Early recognition and initiation of antibiotics are crucial in managing sepsis. Various warning scores, including qSOFA (quick Sequential Organ Failure Assessment), have been introduced to aid early detection. Patients with suspected infection and at least two of the qSOFA clinical signs are at a significantly higher risk of death after 28 days. However, managing patients with only one qSOFA point remains uncertain.
Previous research has shown that elevated levels of the biomarker suPAR (soluble urokinase plasminogen activator receptor) are independently associated with death within the first 28 days in infected patients. Given this, in this study, researchers hypothesised that suPAR could enhance the early detection of sepsis in patients with one qSOFA sign.

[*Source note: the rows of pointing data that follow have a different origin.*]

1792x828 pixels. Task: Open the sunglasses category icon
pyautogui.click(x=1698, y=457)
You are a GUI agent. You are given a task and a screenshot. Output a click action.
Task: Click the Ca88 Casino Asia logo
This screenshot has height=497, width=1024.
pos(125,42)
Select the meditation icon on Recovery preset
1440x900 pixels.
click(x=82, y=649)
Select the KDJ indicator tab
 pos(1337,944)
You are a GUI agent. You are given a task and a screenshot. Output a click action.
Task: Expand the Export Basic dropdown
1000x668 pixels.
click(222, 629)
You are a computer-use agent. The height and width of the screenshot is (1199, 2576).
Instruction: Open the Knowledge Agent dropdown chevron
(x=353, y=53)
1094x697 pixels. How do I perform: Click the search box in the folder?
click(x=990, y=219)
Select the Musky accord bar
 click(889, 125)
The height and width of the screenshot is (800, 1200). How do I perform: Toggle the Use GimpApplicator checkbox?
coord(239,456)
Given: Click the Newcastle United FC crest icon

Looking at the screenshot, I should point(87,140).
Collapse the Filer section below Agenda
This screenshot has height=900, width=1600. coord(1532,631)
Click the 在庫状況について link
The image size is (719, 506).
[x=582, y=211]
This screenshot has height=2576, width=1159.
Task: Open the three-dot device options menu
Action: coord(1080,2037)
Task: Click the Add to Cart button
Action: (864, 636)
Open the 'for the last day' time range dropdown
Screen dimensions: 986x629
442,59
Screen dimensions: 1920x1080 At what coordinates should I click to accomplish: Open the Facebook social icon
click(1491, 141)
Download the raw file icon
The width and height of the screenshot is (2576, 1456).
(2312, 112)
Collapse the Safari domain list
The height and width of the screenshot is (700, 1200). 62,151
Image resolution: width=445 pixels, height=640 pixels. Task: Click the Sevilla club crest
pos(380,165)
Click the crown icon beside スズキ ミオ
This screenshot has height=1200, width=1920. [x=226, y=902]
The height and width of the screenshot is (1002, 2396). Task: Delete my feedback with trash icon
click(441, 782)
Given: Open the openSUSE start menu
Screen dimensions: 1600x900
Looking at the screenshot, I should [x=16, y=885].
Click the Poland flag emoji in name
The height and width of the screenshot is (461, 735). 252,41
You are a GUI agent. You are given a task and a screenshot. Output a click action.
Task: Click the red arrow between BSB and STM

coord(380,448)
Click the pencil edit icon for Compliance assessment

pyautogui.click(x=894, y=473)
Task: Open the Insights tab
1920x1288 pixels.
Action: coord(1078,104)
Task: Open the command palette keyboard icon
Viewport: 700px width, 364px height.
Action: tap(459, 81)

Although current guidelines from the Surviving Sepsis Campaign do not recommend qSOFA for early sepsis detection, analysis from the Hellenic Sepsis Study Group suggests a significant risk of death among patients with one qSOFA sign at admission. This led to an investigational approach involving two parts. Firstly, a retrospective analysis of a large-scale prospective study was conducted to assess the risk of death among patients with one qSOFA sign and elevated suPAR levels. Secondly, a randomised controlled SUPERIOR (SUPar-guided double-blind randomized controlled trial of Initiation Of antibiotics foR presumed infection at the emergency department) trial was designed and conducted to investigate whether early antibiotic treatment for patients with one qSOFA sign and increased suPAR levels could impact patient outcomes.
Patients admitted to the ED with suspected infection, qSOFA score of 1, and suPAR levels ≥ 12 ng/mL were randomly assigned to receive a single infusion of either placebo or meropenem. The primary endpoint was early deterioration, defined as a minimum one-point increase in the SOFA score within the first 24 hours.
The study found that most of the mortality risk was observed in patients with qSOFA scores of 2 and 3. Compared to patients with qSOFA = 1 and suPAR < 12 ng/mL as a reference, those with qSOFA = 1 and suPAR ≥ 12 ng/mL had a hazard ratio (HR) for 28-day mortality of 2.98.
The trial was prematurely terminated due to pandemic-related ED re-allocations after enrolling 91 patients: 47 in the placebo group and 44 in the meropenem group. The primary endpoint was achieved in 40.4% and 15.9% of patients, respectively, indicating a difference of 24.5% and an odds ratio of 0.14. A post hoc analysis revealed significant median changes in SOFA score after 72 and 96 hours, with values of 0 and -1, respectively.
These findings suggest that combining a qSOFA score of 1 with the biomarker suPAR enhances its ability to predict unfavourable outcomes, suggesting its potential to aid in decision-making for earlier treatment interventions.